Return the records exactly as they are.

Supplied entries START

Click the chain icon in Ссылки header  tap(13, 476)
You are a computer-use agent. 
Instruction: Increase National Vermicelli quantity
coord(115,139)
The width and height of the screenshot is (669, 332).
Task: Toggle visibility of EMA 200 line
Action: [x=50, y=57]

Supplied entries END

## Expected output:
Click the chain icon in Ссылки header  tap(13, 476)
You are a computer-use agent. 
Instruction: Increase National Vermicelli quantity
coord(115,139)
The width and height of the screenshot is (669, 332).
Task: Toggle visibility of EMA 200 line
Action: [x=50, y=57]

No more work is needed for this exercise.